И через два часа Пепе Лобо, взмокший и перепачканный, безропотно принявший очередную превратность судьбы — ему не впервые доводилось оставаться в чем есть, — шагал в окрестностях Пуэрта-де-Мар, таща в парусиновом узле уцелевшие в его личном кораблекрушении пожитки — все, что удалось извлечь из раздавленного сундучка. Ни секстан, ни подзорная труба, ни карты не пережили бедствия. Все прочее — кое-как. В сущности, надо признать, что, если бы он не отправился спозаранку, едва пробило восемь, к владельцу «Рисуэньи», все могло бы выйти хуже. Например, сам бы остался под завалом. Не разминись он с бомбой, познакомился бы с ангелочками на небесах — или куда там ему предназначено было попасть? Тем не менее хоть и жив остался, но положение, прямо скажем, не ахти. Верней сказать, аховое положение. И все же такой город, как Кадис, всегда дает пространство для маневра — и эта мысль греет душу Пепе, пока он движется по улочкам и переулкам кварталов Бокете и Мерсед, пробираясь между моряками, рыбаками, гулящими девицами, припортовыми оборванцами, беженцами и переселенцами самого наипоследнего разбора. В этом квартале, на улицах с красноречивыми названиями Атауд или Сарна, наверняка — он знал — найдется логово, где моряк за несколько медяков получит на ночь топчан, пусть даже и придется разделить его с женщиной, спать вполглаза, а под свернутый бушлат, заменяющий подушку, сунуть наваху.
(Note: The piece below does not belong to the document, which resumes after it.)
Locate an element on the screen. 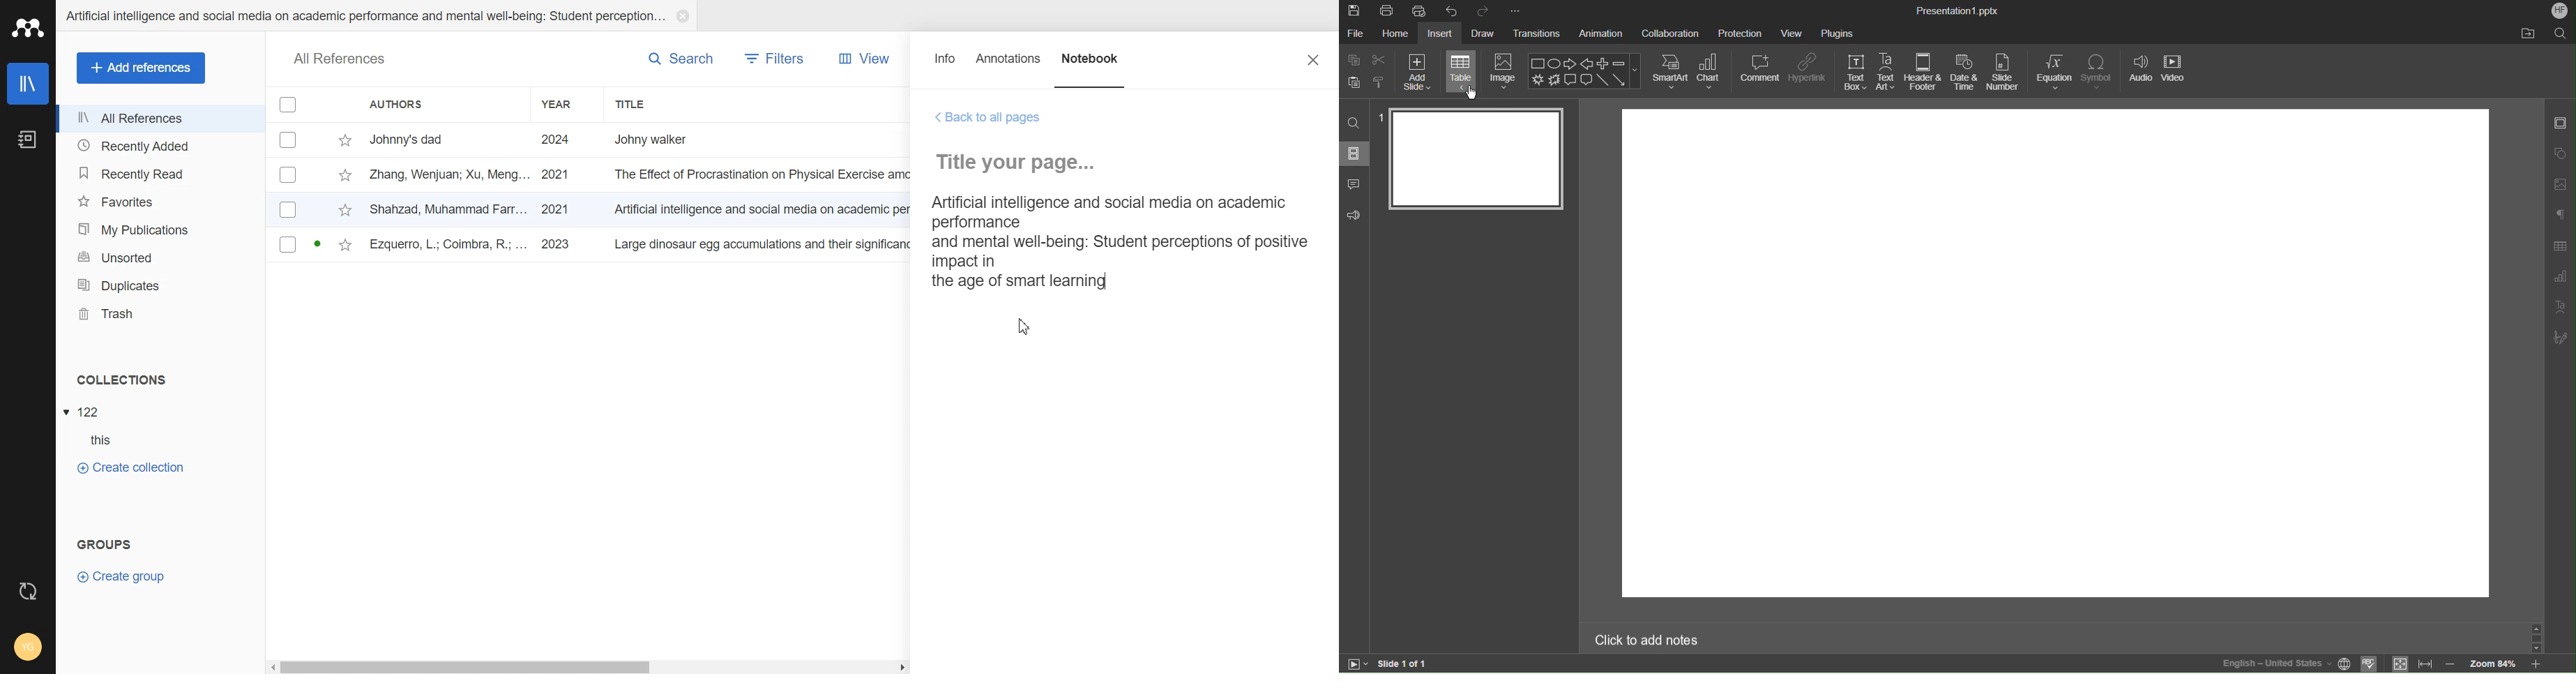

Кажется, что здесь, в тиши кабинета, где вдоль стен замерли животные и птицы, и само время остановилось. Проникающий сквозь застекленную дверь свет отражается в стеклянных глазах млекопитающих и пернатых, поблескивает на отлакированной коже рептилий и пресмыкающихся, играет на больших прозрачных сосудах, где в химической невесомости плавают скорченные желтоватые зародыши. Слышен только торопливый скрип грифеля. В средоточии своего особенного мира Грегорио Фумагаль в халате и шерстяном колпаке покрывает бисерными буковками листок тончайшей бумаги. Он пишет стоя, слегка наклонясь над высокой конторкой. Время от времени переводит взгляд на расстеленный по столу план Кадиса; уже во второй раз берет лупу, рассматривает тот или иной квартал через увеличительное стекло, а потом опять возвращается за конторку и принимается строчить.
Звонят колокола собора Святого Иакова. Фумагаль, взглянув на часы в позолоченном бронзовом корпусе, торопливо дописывает последние строки и, не перечитывая, туго скатывает листок в короткий и тонкий рулончик, засовывает внутрь пустотелого птичьего пера, а его с обоих концов запечатывает воском. Потом открывает стеклянную дверь, поднимается по ступенькам на плоскую крышу-террасу. После полутьмы кабинета неистовый свет режет глаза, слепит. Меньше чем в двухстах шагах недостроенный купол и остов звонницы нового собора в еще не снятых лесах врезаются в небо над городом, возносятся над всем пространством моря и песчаного берега — выбеленный солнцем до ослепительного блеска, он волнообразно подрагивает в знойном мареве, крутым изгибом уходя вдоль перешейка к Санкти-Петри и к возвышенностям Чикланы, словно гребень дамбы, над которой, кажется, вот-вот сомкнётся темная голубизна Атлантики.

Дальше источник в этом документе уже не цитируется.